Our prior opinion addressed principally the Commission's interpretation of the second requirement. It was the Commission's view that this part of the statutory test required only that the motor carrier be used in the acquiring rail carrier's overall transportation operations, rather than in the rail carrier's rail operations.2 The Commission first adopted this view, which represented a departure from longstanding agency precedent, in a policy statement, Ex Parte No. 438, Acquisition of Motor Carriers by Railroads, 1 I.C.C.2d 716 (1984), Joint Appendix ("J.A.") at 53, and first applied it in approving the NS/NAVL acquisition, Norfolk Southern Corp.--Control--North American Van Lines, Inc., ICC Fin.
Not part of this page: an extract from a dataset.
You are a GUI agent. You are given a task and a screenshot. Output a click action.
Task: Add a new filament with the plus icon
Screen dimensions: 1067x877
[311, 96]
No. 30500 (Apr. 30, 1985) [hereinafter Commission Decision ], J.A. at 3. In our earlier decision, we concluded that the ICC's latter-day interpretation conflicted with the language and structure of section 11344(c). Teamsters v. ICC, 801 F.2d at 1427-28. We also found that the legislative history of section 11344(c) and its predecessors strongly evinced Congressional intent to limit railroad acquisitions of motor carriers to those in which the latter would only serve to enhance the rail operations of the former. Id. at 1428-29. We therefore rejected petitioners' invitation to overlook the unequivocal import of the statutory language, as buttressed by the legislative history, and to base our conclusion instead on the new competitive circumstances of the transportation industry:

6

It may well be that, in the contemporary marketplace, the "in its operations" requirement is anachronistic. We may further assume that the requirement constitutes unsound economic policy. But it is not for us to strike down under guise of interpretation that which Congress has seen fit to erect and maintain.... [I]n our system of government it is Congress, not the Commission or the courts, which enjoys authority to repeal a statutory restriction.

7

Id. at 1430 (citations omitted).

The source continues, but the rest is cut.